Тут тебе не канавка. И еще одно: тогда был 48 год, а теперь 84-й; тогда была баррикада из камней мостовой — теперь она сложена не из камней, но во всем, что касается непримиримости старого и нового, она все равно остается баррикадой. О да, она несомненно существует и в 84 году, как существовала в 48-м.

383 [Октябрь 1884}

Раппард пока пробудет здесь со мной еще неделю. Он с головой ушел в работу.

Он пишет прядильщиц и различные этюды голов, которые я нахожу красивыми.

Мы много говорили об импрессионизме. Думаю, что ты определил бы его работы как импрессионистские. Но здесь, в Голландии, трудно уяснить себе, что в действительности означает слово импрессионизм.

Тем не менее мы с Раппардом очень интересуемся новыми современными течениями. Факт налицо: в искусстве совершенно неожиданно начинают возникать новые направления. Картины пишутся теперь совсем по-другому, чем несколько лет тому назад.

386

Вчера я принес домой этюд водяной мельницы в Геннепе, над которым работал с большим удовольствием; благодаря ему я приобрел в Эйндховене нового знакомого. 1 Этот человек страстно хочет стать живописцем, поэтому, когда я зашел к нему, мы тут же вместе взялись за работу...

1 Этим новым знакомым был Антон Керссемакерс, который опубликовал свои «Воспоминания» о Винсенте в еженедельнике «Амстердамец» от 14 и 21 апреля 1912 г.

 

Я, однако, намерен постепенно заставить людей платить мне, но не деньгами. Я просто объявлю им: «Вы должны давать мне тюбики краски». Я ведь хочу писать много и непрерывно, а потому должен устроиться так, чтобы мне больше не приходилось работать в полсилы и я имел возможность писать с утра до вечера...

Надеюсь, ты понимаешь, что именно отказ Мауве и Терстеха помочь мне, когда я снова обратился к ним, обязывает меня за очень короткое время прямо или косвенно доказать им, что я снова кое-чего добился. Поэтому сейчас я должен собрать всю свою энергию и работать в полную силу, даже если это будет стоить немного дороже...

После твоего отъезда моя палитра изменилась, как я и предчувствовал, еще когда ты был здесь. Вот увидишь — когда я через несколько месяцев закончу еще некоторые этюды, о которых писал тебе, они неопровержимо докажут, что я кое-что понимаю по части колорита.
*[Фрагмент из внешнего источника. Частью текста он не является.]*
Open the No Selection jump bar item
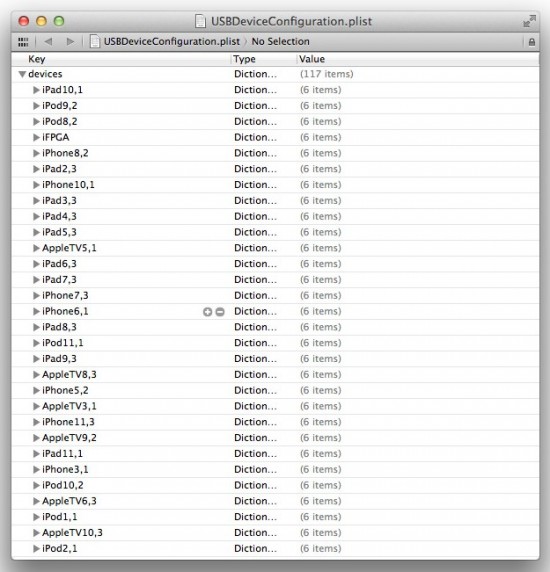Screen dimensions: 550x572 point(280,42)
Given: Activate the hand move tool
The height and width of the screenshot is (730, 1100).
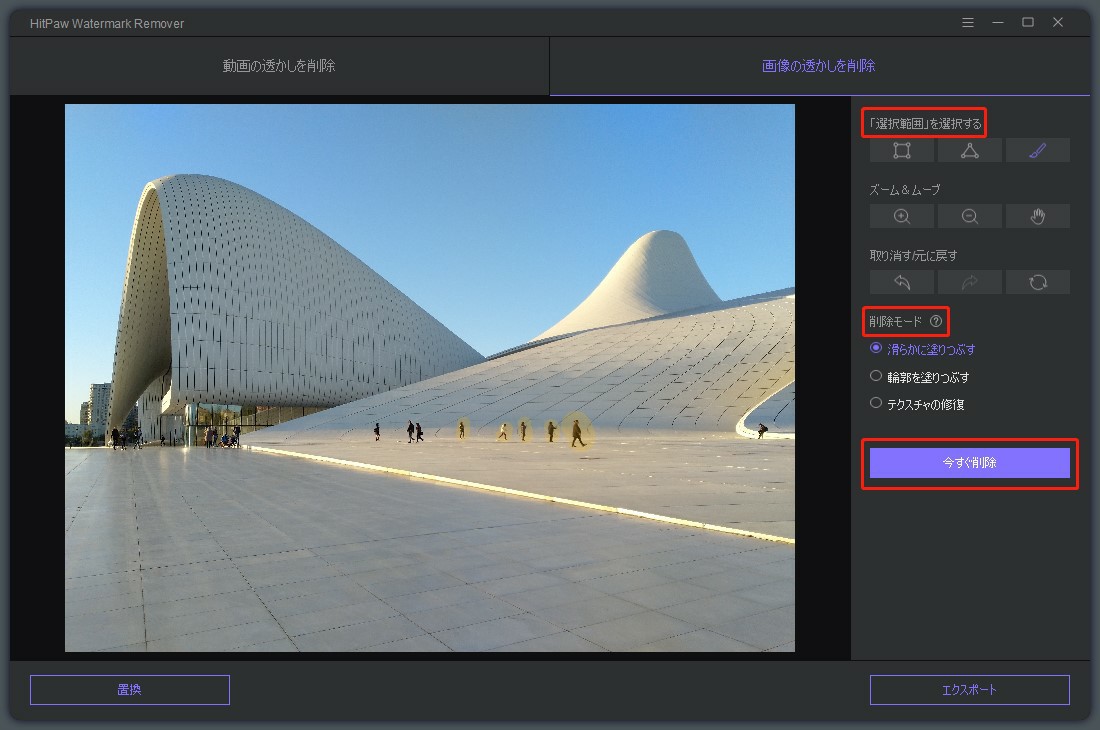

Ничего не могу поделать, но в данный момент мне не хватило денег, причем именно потому, что я писал больше, чем собственно мог себе позволить; а сокращать расходы сейчас нельзя: сделать серьезный шаг вперед мы сможем лишь при условии, что будем ковать железо, пока оно горячо.

386-а [9 декабря 1884]

У меня остается мое будущее — и я намерен идти вперед. Если женщина не хочет меня, что ж, я не вправе обижаться, но, разумеется, попробую как-то это себе компенсировать. То же касается и отношений любого другого порядка. Я не навязываюсь тебе, не требую от тебя симпатии, но, как друг, — не говорю уже, — как брат, — ты слишком равнодушен ко мне. Не в смысле денег, мой мальчик, я о них не говорю. Но как личность я ничего не получаю от тебя, а ты — от меня. А ведь мы могли бы и должны бы получать друг от друга больше.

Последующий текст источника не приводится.